Consider the following classical statistical test setup:
One assumes a coin to be unfair in the sense that heads, say, occurs more frequently than tails. Thus we set $H_0: p\leq\frac12$ as null hypothesis and $H_1:p>\frac12$ as alternative where $p$ is the probability for heads.
Also let X count the occurence of heads when tossing the coin $n$ times. Given $n$ and a significance level $\alpha$ we get the one-tail condition \begin{equation} (1)\quad P(X\geq k)\leq\alpha \end{equation} where $P$ has a $(n,p)$-binomial distribution with $p\leq\frac12$ (thus yielding the probability for rejecting $H_0$ when it's actually true).
To solve $(1)$ for $k$ it would now be common (school book) practice to set $p=\frac12$ and solve $(1)$ by inversion.
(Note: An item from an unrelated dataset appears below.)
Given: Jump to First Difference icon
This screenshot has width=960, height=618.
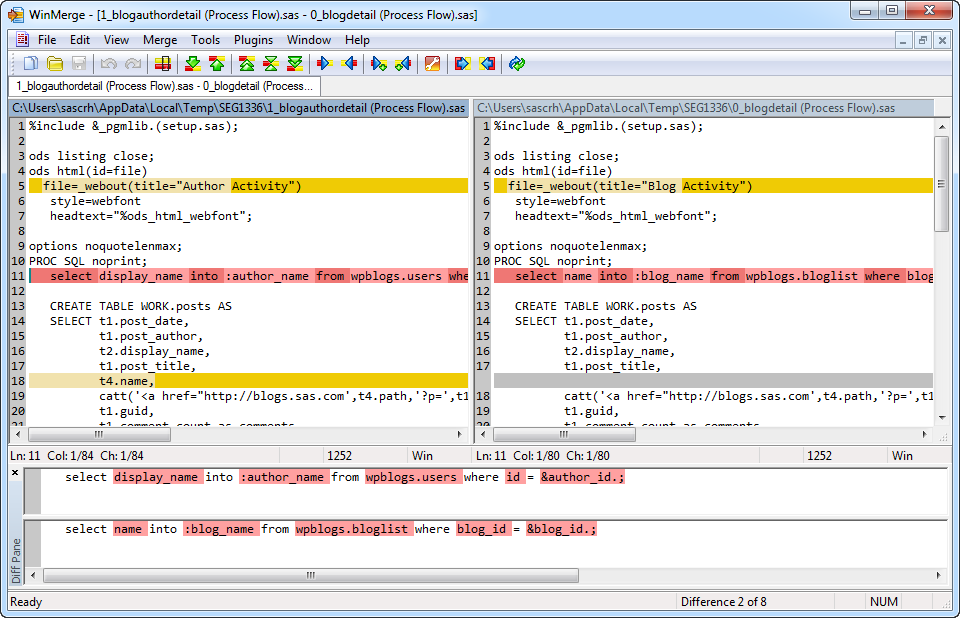Looking at the screenshot, I should 247,64.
But this isn't correct, as we just know $p\leq\frac12$.
So wouldn't it be better to rather use a distribution for "$k$ wins out of $n$ with a probability of success $\leq\frac12$" and which would that appropriate distribution be?
I want to be more precise: In a more general context the maximum $\alpha$ error could be defined as \begin{equation} \alpha_{max}:=\max_{\theta\in\Theta_0}\{P_\theta(T(X_1,\dotsc,T_n)\in K)\} \end{equation} where $T$ is some kind of test statistic, in our case counting the number of heads in a sample $X_1,\dotsc,X_n$; $\Theta$ is the parameter space in question (our paramter is $p\sim\theta$), $\Theta_0$ the subspace corresponding to the null hypothesis, i.e. \begin{equation} H_0: \theta\in\Theta_0,\quad H_1:\theta\in\Theta\setminus\Theta_0; \end{equation} and finally $K$ is the region of rejection of $H_0$, i.e. \begin{equation} H_0\text{ is rejected iff }T(X_1,\dotsc,T_n)\in K. \end{equation}
So in particular we have $\Theta=[0,1], \Theta_0=[0,\frac12]$, yielding \begin{equation} \alpha_{max}=\max_{p\leq\frac12}\sum_{i=k}^n B_{n,p}(X=i), \end{equation}
which should now be $\leq$ a given significance level.
[Definitions from http://www.wiwi.uni-muenster.de/05/download/studium/advancedstatistics/ss09/kapitel_6.pdf - couldn't find equivalent in English]
Both Null hypothesis are possible. The crucial point is the definition of the alternative hypothesis, $H_1$. This definition is unique as you can see at the table below. $$\begin{array}{|c|c|c|} \hline &H_0 &H_1 \\ \hline \texttt{two-tailed} & p=p_0 &p\neq p_0 \\ \hline \texttt{right-tailed} & p=p_0 \ \ \text{or } \ \ p\leq p_0 &p>p_0 \\ \hline \texttt{left-tailed} & p=p_0 \ \ \text{or } \ \ p\geq p_0 &p<p_0 \\ \hline \end{array}$$
For the right-tailed case you evaluate the the smallest value of $c$, where
$$\sum_{i=c}^n B(i| p_0,n)\leq \alpha$$
Then the critical range is $\{c, c+1, \ldots, n \}$.